Idlib : une nouvelle bataille cruciale en Syrie

Le 14 octobre, une explosion qui touchait un poste militaire du régime de Bachar al Assad, dans le sud de la ville de Maarat al-Numan, dans cette même région d'Idlib. [GHAITH OMRAN / AL-MAARRA TODAY / AFP]

Le Front Al-Nosra, branche d'Al-Qaïda en Syrie, et des brigades rebelles ont lancé lundi à l'aube une vaste offensive contre la ville d'Idleb, l'un des derniers bastions du régime dans le nord-ouest du pays, rapporte une ONG.

 

Cette ville, qui comptait près de 165.000 habitants avant la guerre, est totalement sous le contrôle du régime de Bachar al-Assad. La province éponyme est en revanche un des principaux fiefs de la rébellion qui veut le renverser depuis plus de trois ans.

 

"Depuis l'aube, de violents combats se déroulent entre les troupes du régime soutenus par la Défense nationale (milice pro-régime) et des combattants d'Al-Nosra et des brigades rebelles islamistes près de barrages militaires tout autour d'Idleb", indique l'Observatoire syrien des droits de l'Homme (OSDH).
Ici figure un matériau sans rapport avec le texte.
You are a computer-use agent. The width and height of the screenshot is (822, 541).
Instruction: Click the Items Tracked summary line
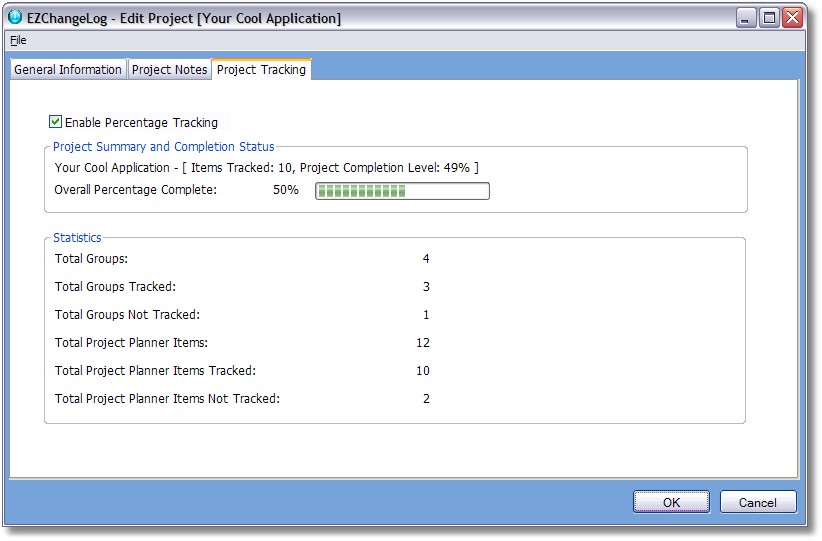266,168
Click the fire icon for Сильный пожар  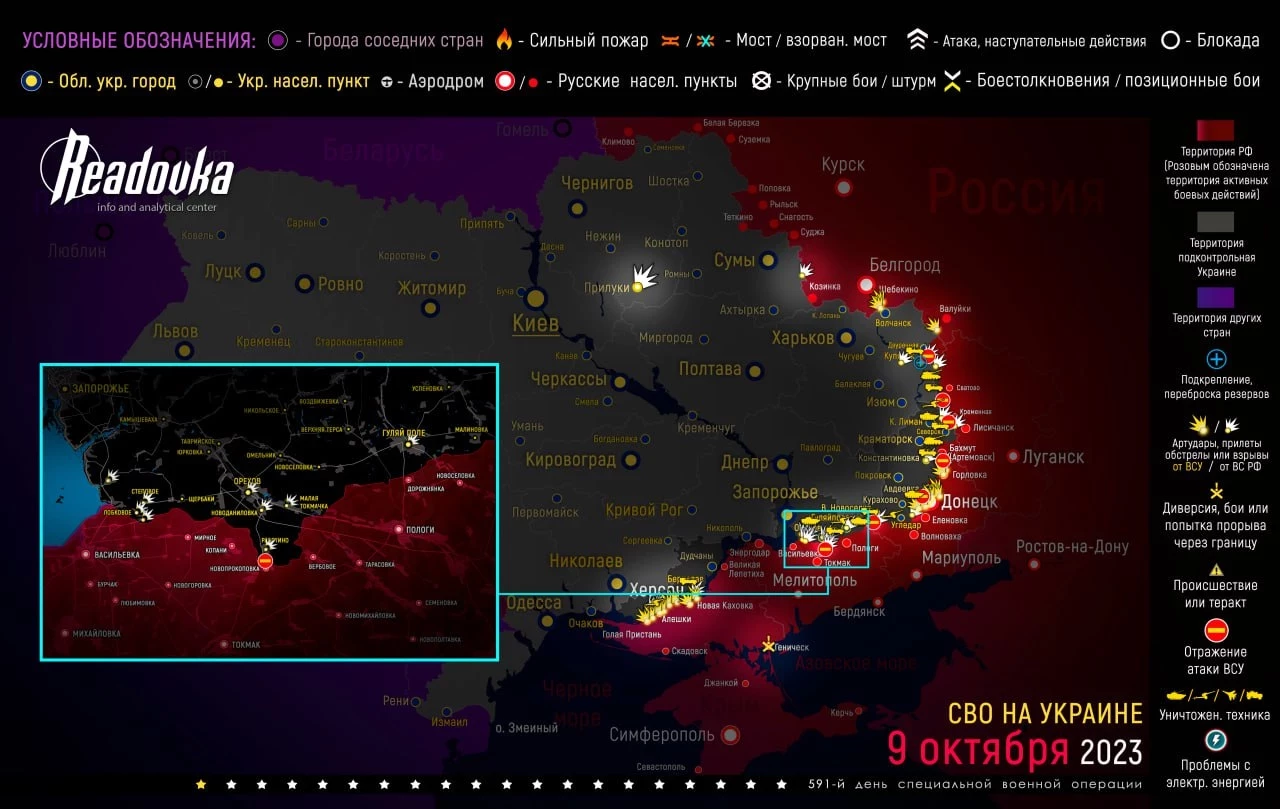(504, 41)
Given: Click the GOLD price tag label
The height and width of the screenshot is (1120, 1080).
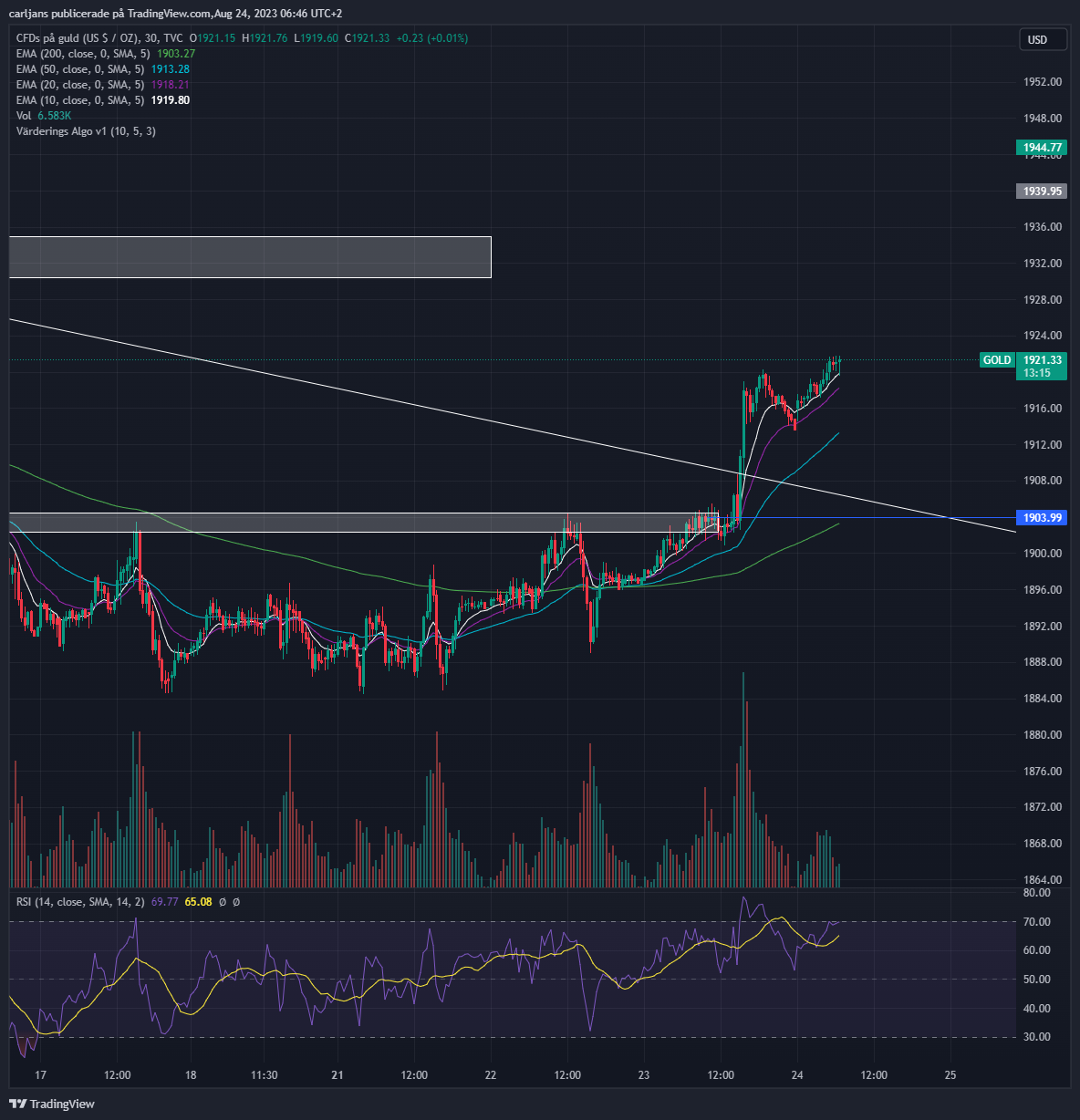Looking at the screenshot, I should [x=997, y=360].
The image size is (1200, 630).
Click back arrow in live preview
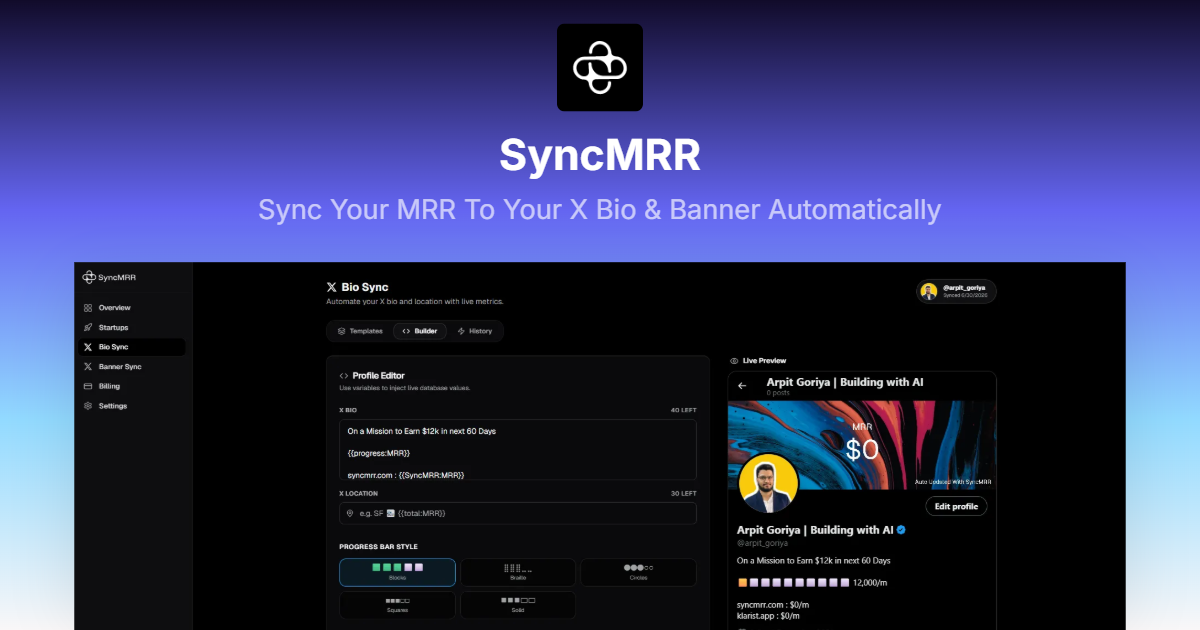[x=742, y=385]
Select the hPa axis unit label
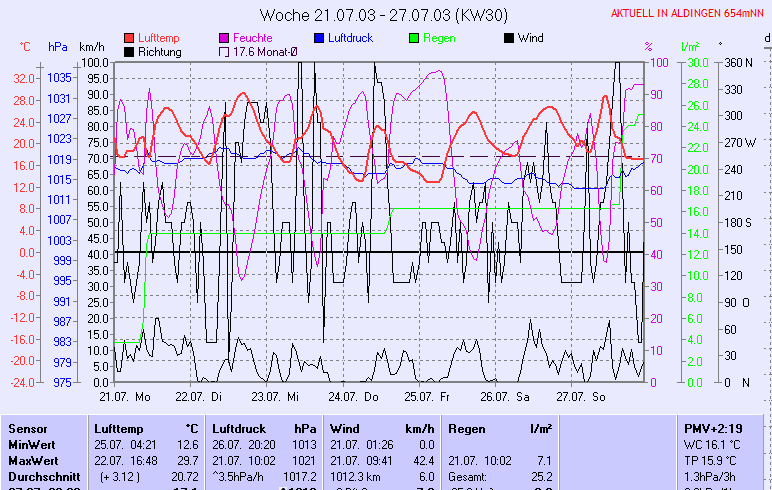This screenshot has height=490, width=772. point(57,47)
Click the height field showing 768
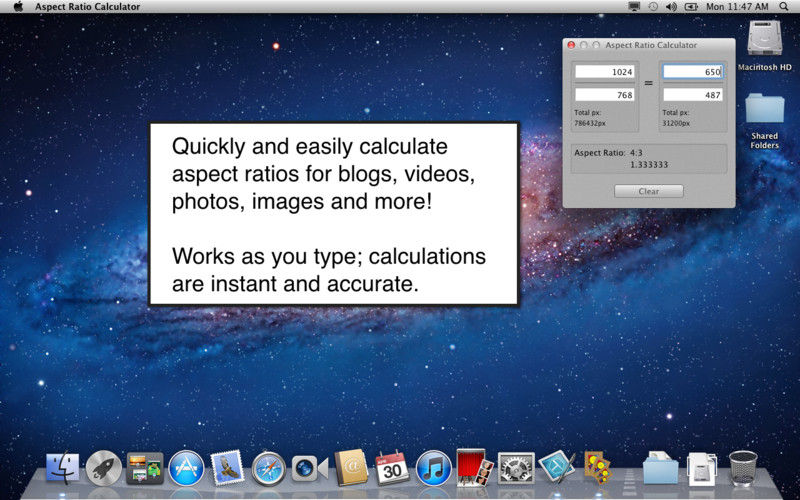This screenshot has height=500, width=800. (x=605, y=95)
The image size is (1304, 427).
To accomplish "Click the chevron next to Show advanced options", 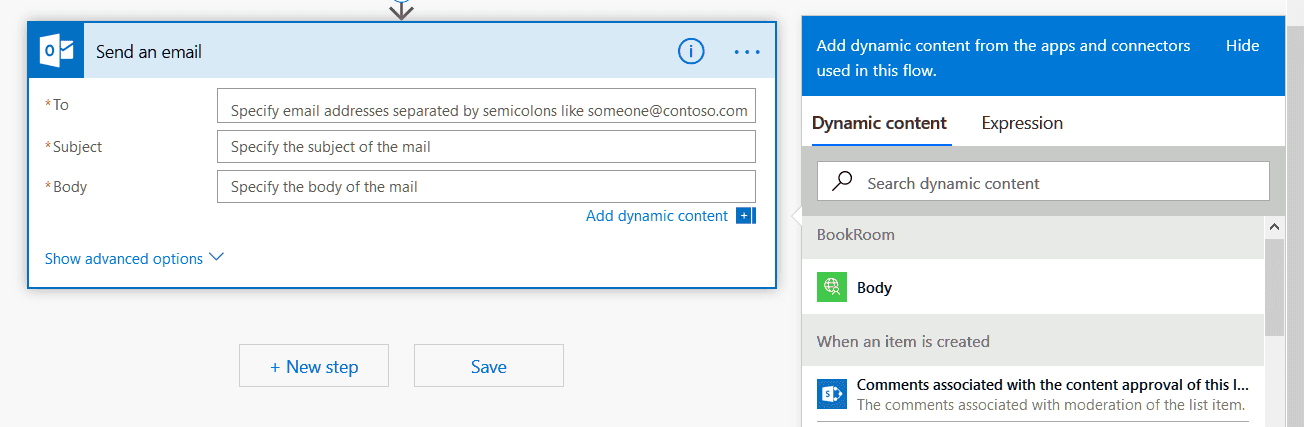I will coord(216,257).
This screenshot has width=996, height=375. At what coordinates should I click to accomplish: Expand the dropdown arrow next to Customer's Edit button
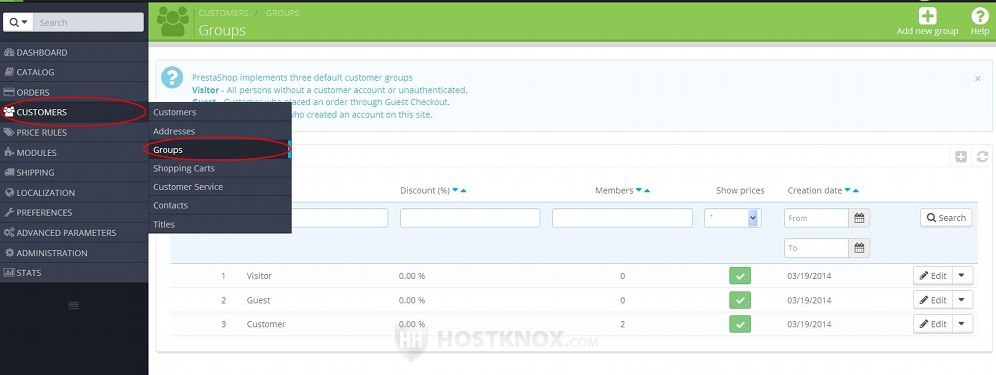tap(962, 324)
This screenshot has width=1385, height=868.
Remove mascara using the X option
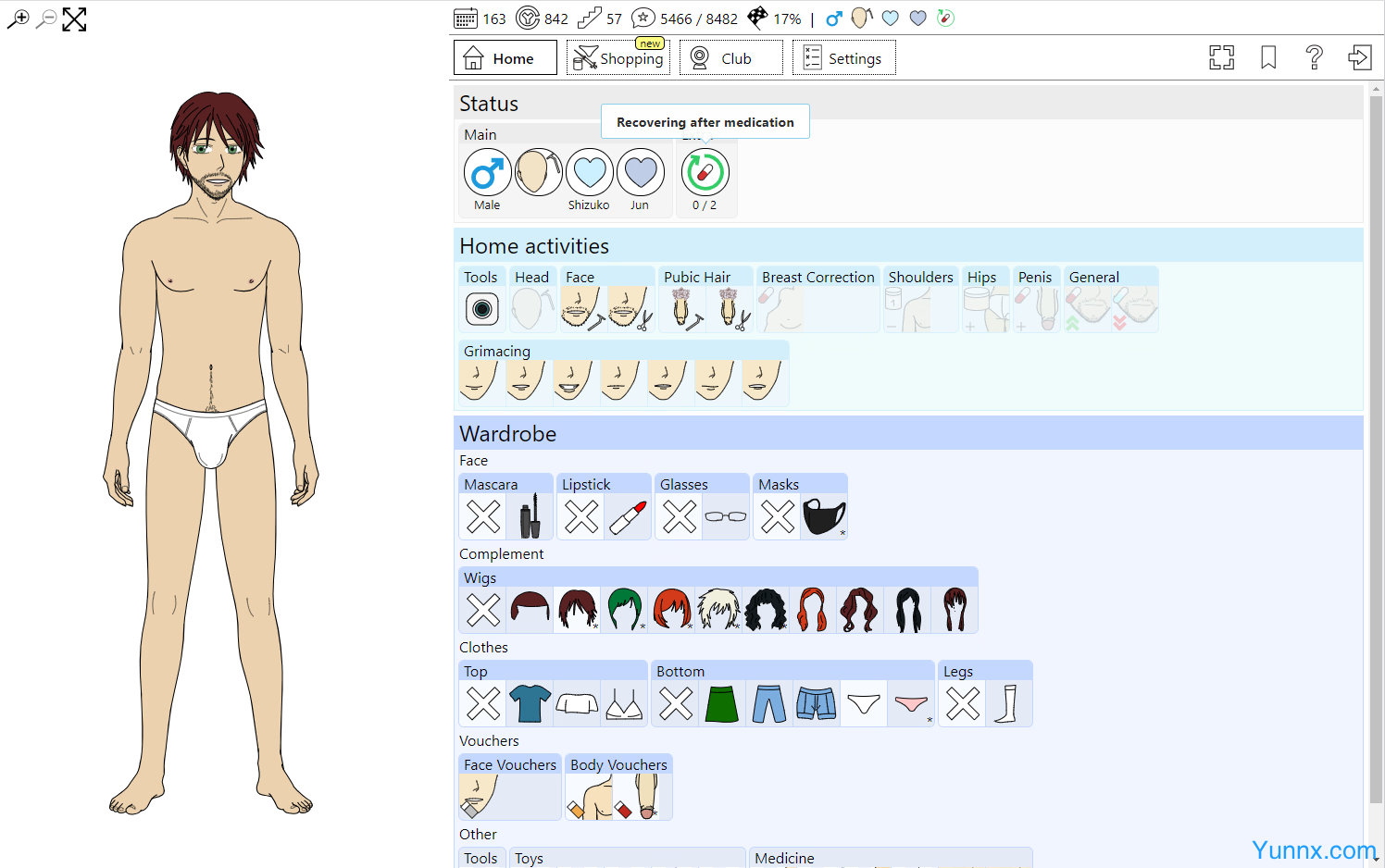(483, 516)
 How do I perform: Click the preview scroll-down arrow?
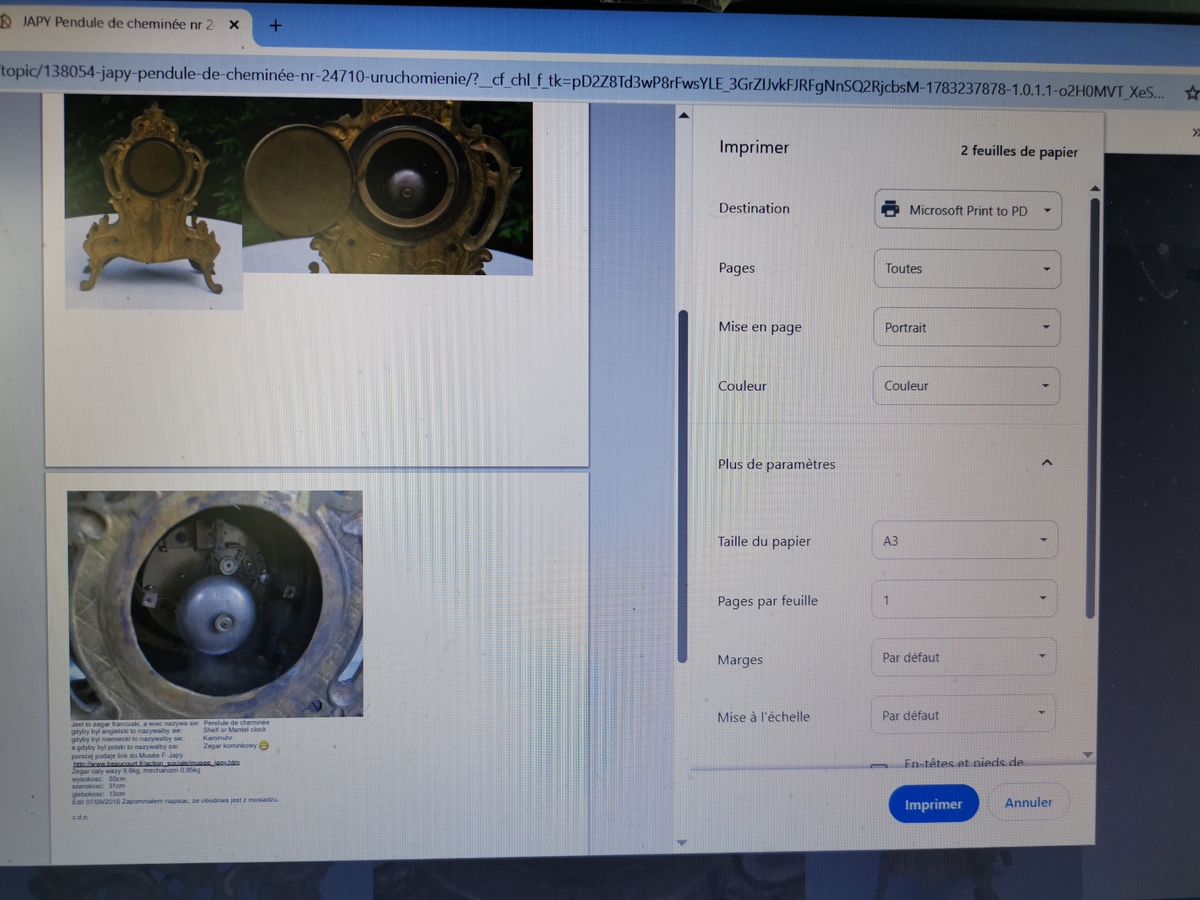(683, 842)
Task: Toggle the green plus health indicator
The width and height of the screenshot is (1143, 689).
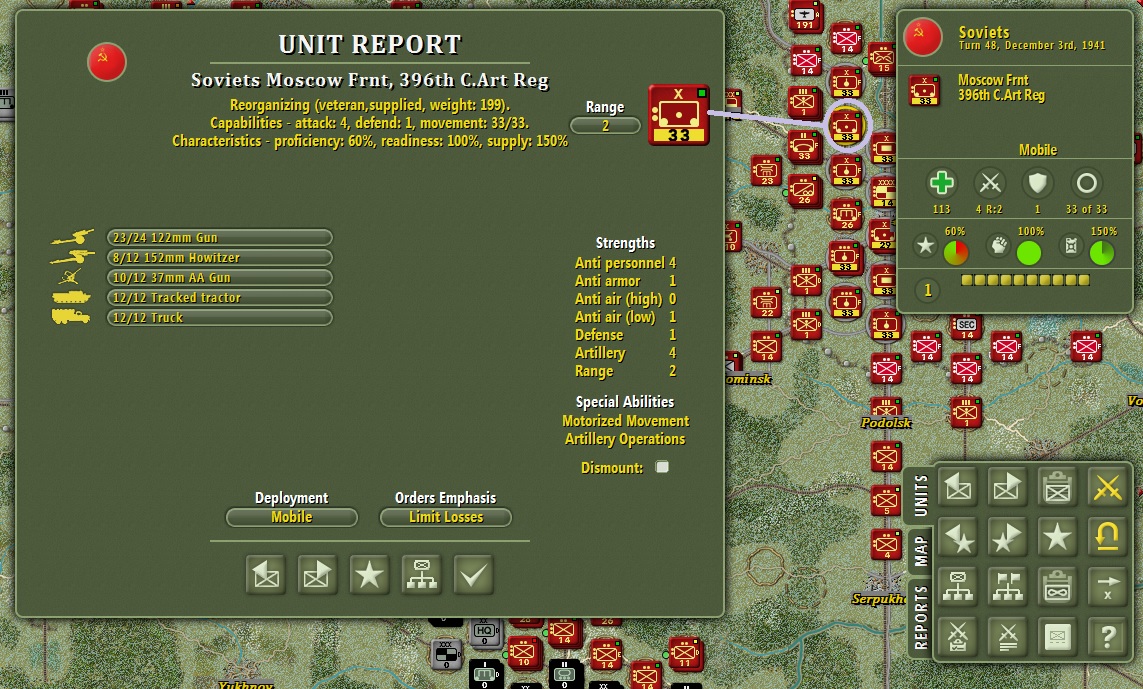Action: pyautogui.click(x=941, y=183)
Les rebelles ont tenté dans le passé de prendre la ville, mais c'est la première fois que l'attaque est menée de tous les côtés, a précisé à l'AFP Rami Abdel Rahmane, directeur de l'ONG qui dispose d'un large réseau d'informateurs à travers la Syrie.

 

"Cellules dormantes"

En outre, "des cellules dormantes" rebelles à l'intérieur de la ville ont attaqué des positions de l'armée, un fait très rare, selon M. Abdel Rahmane.

Au moins cinq combattants rebelles et d'Al-Nosra ont été tués, d'après l'ONG qui n'était pas en mesure de donner un bilan pour les pertes du régime.

En un an, les rebelles et Al-Nosra ont perdu de nombreux bastions face à l'armée appuyée par le puissant Hezbollah libanais, notamment dans les provinces de Homs (centre) et de Damas.

Ils tentent désormais de défendre à tout prix leurs fiefs notamment dans la province septentrionale d'Alep, où le régime menace d'assiéger les secteurs rebelles de cette ville.

Mais dans la province d'Idleb, les rebelles et Al-Nosra reçoivent de grandes quantités d'armes à partir de la Turquie frontalière, leur permettant une plus grande marge de manoeuvre face à l'armée.